According to Frederick Reines and Clyde L. Cowan Jr, “each new discovery of natural science broadens our knowledge and deepens our understanding of the physical universe; but at times these advances raise new and even more fundamental questions than those which they answer.1” Although referring to beta decay, they could have said this just as well about their discovery of the neutrino.

Credit: Michael Latz / DDP / AFP via Getty images

They gave the mass of the electron antineutrino to be less than “1/500 of the electron mass, if any”1 — with an emphasis on “if any”. Around 40 years later, the observation of neutrino oscillations by the Super-Kamiokande2 and the Sudbury Neutrino Observatory3,4 collaborations gave a conclusive answer to this question: neutrinos oscillate, and therefore they have mass.

In addition to lower bounds from oscillations, the mass of neutrinos can be determined by different methods. Cosmological probes, such as the temperature anisotropy of the cosmic microwave background or galaxy clustering, constrain the sum of the three mass values. In addition, limits can be extracted from the half-life in searches for neutrino-less double-beta decay, and one can also gain information about the neutrino mass from beta decay kinematics because the endpoint of the decay spectrum is sensitive to the presence of the neutrino.

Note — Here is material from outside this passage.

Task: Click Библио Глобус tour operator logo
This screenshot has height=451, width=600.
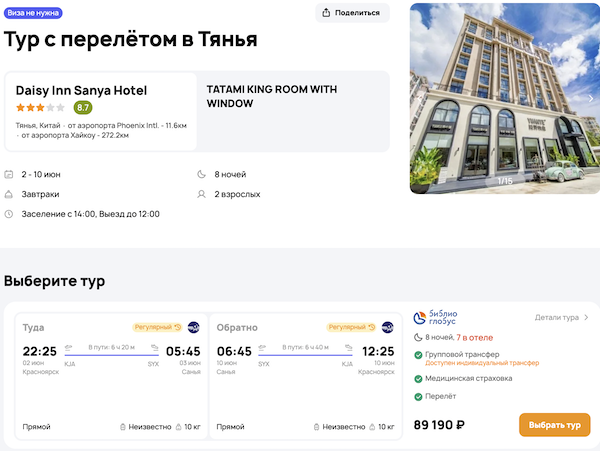Action: (x=437, y=318)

In this issue of Nature Physics, the KATRIN Collaboration reports5 a direct measurement of the effective electron antineutrino mass from the beta decay of tritium, constraining it to below 0.9 eV c2 at 90% confidence level. Combined with their previous results6, the upper limit is further improved to 0.8 eV c2. In the accompanying News & Views, Angelo Nucciotti describes how challenging neutrino mass measurements are7.

Although the measurement by the KATRIN Collaboration advances our understanding of neutrinos, the words of Reines and Cowan still ring true: “the problem of detecting these cosmic end-products of all nuclear energy generation processes and the measurement of their characteristics presents a great challenge to the physics of to-day1.”